Required work:
Render every line of the items below as a JSON list of strings, one string per line, leaving out blank lines and the pictures.

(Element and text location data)

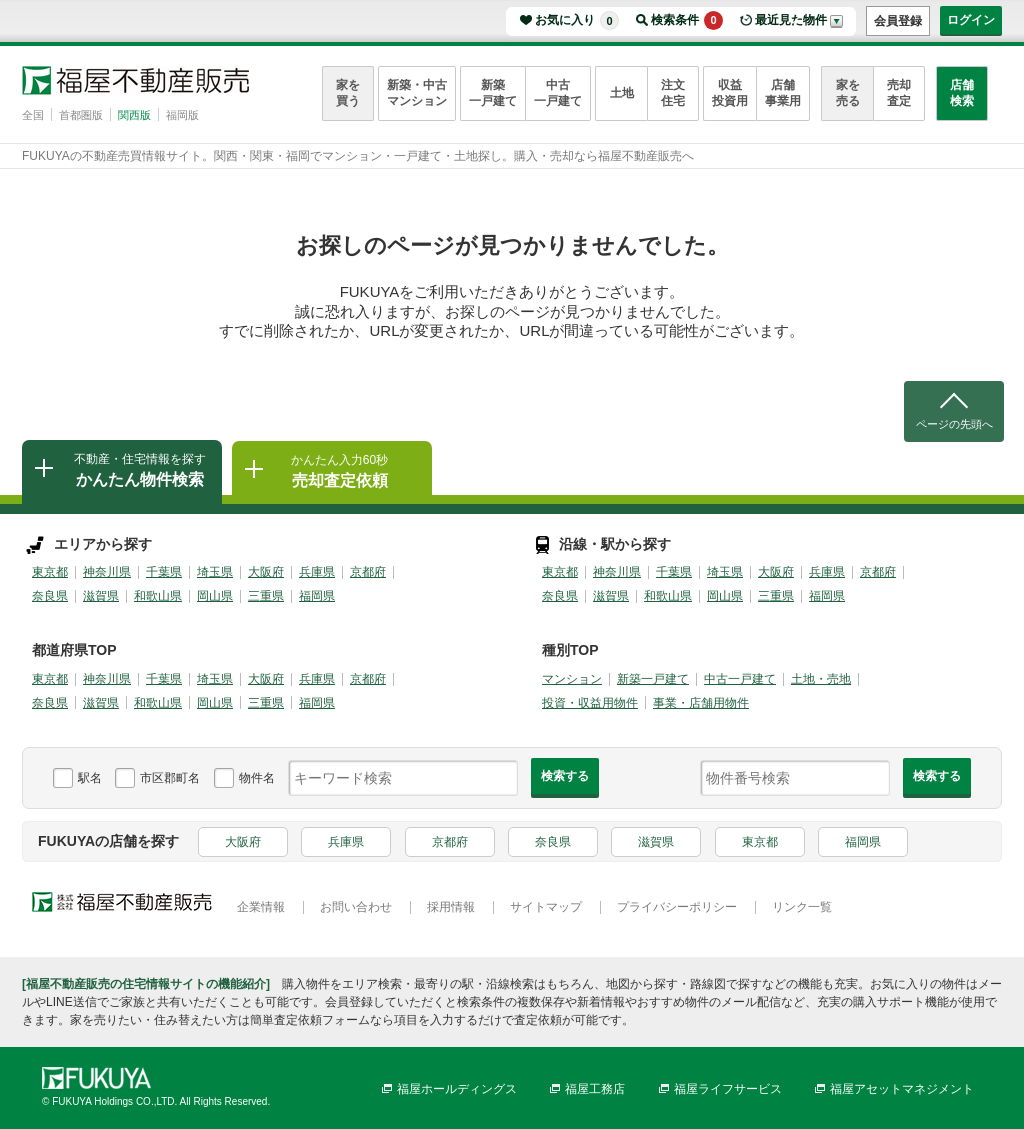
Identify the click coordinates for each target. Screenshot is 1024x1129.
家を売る (848, 93)
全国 (33, 115)
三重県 (266, 596)
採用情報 (451, 907)
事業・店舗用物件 (701, 703)
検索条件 (687, 20)
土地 (622, 93)
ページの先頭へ (954, 424)
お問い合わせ (356, 907)
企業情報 (261, 907)
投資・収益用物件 (590, 703)
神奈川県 (107, 572)
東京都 (50, 572)
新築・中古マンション (417, 93)
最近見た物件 (791, 20)
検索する (565, 776)
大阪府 (266, 572)
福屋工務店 (595, 1089)
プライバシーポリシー (677, 907)
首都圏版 (81, 115)
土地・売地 (821, 679)
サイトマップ (546, 907)
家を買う (348, 93)
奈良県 (50, 596)
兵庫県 (317, 572)
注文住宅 (673, 93)
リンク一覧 (802, 907)
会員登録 (898, 21)
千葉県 (164, 572)
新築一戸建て (493, 93)
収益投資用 (730, 93)
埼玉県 (215, 572)
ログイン (971, 20)
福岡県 (317, 596)
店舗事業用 (783, 93)
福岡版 (182, 115)
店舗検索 (962, 93)
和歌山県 (158, 596)
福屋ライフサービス (728, 1089)
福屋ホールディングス (457, 1089)
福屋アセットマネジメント (902, 1089)
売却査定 (899, 93)
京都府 (368, 572)
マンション (572, 679)
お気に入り (577, 20)
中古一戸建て (558, 93)
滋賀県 (101, 596)
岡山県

Output:
[
  "Identify the click coordinates for each target. Screenshot is 1024x1129.",
  "家を売る (848, 93)",
  "全国 (33, 115)",
  "三重県 (266, 596)",
  "採用情報 (451, 907)",
  "事業・店舗用物件 (701, 703)",
  "検索条件 (687, 20)",
  "土地 (622, 93)",
  "ページの先頭へ (954, 424)",
  "お問い合わせ (356, 907)",
  "企業情報 (261, 907)",
  "投資・収益用物件 (590, 703)",
  "神奈川県 (107, 572)",
  "東京都 (50, 572)",
  "新築・中古マンション (417, 93)",
  "最近見た物件 (791, 20)",
  "検索する (565, 776)",
  "大阪府 (266, 572)",
  "福屋工務店 (595, 1089)",
  "プライバシーポリシー (677, 907)",
  "首都圏版 (81, 115)",
  "土地・売地 (821, 679)",
  "サイトマップ (546, 907)",
  "家を買う (348, 93)",
  "奈良県 (50, 596)",
  "兵庫県 (317, 572)",
  "注文住宅 (673, 93)",
  "リンク一覧 (802, 907)",
  "会員登録 (898, 21)",
  "千葉県 (164, 572)",
  "新築一戸建て (493, 93)",
  "収益投資用 (730, 93)",
  "埼玉県 (215, 572)",
  "ログイン (971, 20)",
  "福岡県 (317, 596)",
  "店舗事業用 (783, 93)",
  "福岡版 (182, 115)",
  "店舗検索 (962, 93)",
  "和歌山県 (158, 596)",
  "福屋ライフサービス (728, 1089)",
  "福屋ホールディングス (457, 1089)",
  "福屋アセットマネジメント (902, 1089)",
  "売却査定 (899, 93)",
  "京都府 (368, 572)",
  "マンション (572, 679)",
  "お気に入り (577, 20)",
  "中古一戸建て (558, 93)",
  "滋賀県 (101, 596)",
  "岡山県"
]